Q: Can you elaborate a little bit more about the aspects of PDGM you find particularly concerning?
No two patients are alike. As a physician, I understand the importance of assessing each patient individually based on their needs.
CMS is setting a dangerous precedent with their inclusion of assumptions to predetermine how providers will care for patients and what a provider will be paid for that service, even before they have a chance to assess that individual’s clinical characteristics and needed treatment. Any new model needs to be evidence-based and not structured on random assumptions.
If it’s not evidenced based, you’d have to live with so many unintended consequences — and one of the unintended consequences would be a lot less home health care for people. That’s one thing I’m worried about.

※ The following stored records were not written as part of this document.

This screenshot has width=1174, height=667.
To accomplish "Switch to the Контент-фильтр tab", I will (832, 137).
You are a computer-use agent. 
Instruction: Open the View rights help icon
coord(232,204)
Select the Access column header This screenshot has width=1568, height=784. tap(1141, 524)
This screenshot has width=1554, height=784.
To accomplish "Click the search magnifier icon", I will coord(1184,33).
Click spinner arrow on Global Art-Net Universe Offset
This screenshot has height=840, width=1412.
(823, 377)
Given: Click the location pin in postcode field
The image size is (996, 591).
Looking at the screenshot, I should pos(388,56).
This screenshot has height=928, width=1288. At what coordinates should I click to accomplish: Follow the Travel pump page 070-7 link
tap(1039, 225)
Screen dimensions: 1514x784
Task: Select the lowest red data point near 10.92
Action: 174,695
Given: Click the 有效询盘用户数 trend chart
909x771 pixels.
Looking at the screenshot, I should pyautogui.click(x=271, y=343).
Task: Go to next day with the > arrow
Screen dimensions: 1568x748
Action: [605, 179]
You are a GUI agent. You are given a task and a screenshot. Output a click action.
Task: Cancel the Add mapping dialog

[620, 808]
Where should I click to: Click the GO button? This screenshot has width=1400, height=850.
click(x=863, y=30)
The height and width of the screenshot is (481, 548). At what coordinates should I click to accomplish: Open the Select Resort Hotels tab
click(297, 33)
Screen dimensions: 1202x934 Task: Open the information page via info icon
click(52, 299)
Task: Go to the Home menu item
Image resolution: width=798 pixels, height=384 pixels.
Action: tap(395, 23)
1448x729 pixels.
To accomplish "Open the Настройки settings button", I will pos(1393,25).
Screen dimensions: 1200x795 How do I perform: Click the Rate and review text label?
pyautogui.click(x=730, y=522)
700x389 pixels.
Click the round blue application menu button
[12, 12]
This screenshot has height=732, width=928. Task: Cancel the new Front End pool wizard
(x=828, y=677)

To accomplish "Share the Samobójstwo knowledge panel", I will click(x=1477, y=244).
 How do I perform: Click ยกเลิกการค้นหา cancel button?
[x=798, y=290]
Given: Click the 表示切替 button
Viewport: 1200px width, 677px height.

Q: People in the home health industry have pointed out how CMS isn’t including behavioral assumptions in the skilled nursing facility (SNF) industry’s payment overhaul.
Yeah. They’ve kind of gotten a clue in one area. They need to wake up in this area too.
Q: I wanted to ask you about non-medical home care as well. Increasingly, it seems like policymakers are more widely viewing home care as a pre-acute service — something to keep people away from hospitals in the first place. For example, we need only look at CMS’ efforts to expand in-home services and supports under the Medicare Advantage. What’s your take on this type of care and what we’re seeing, broadly?
I support the provision of non-skilled services in the home, which helps to reduce institutionalization and lets patients remain in their own homes.
It is the direction we’re headed.
Medicare Advantage plans offering additional services to keep patients from being hospitalized, or reducing the length of a hospital stay by providing access to services to keep them independent at home for as long as possible, is a good thing.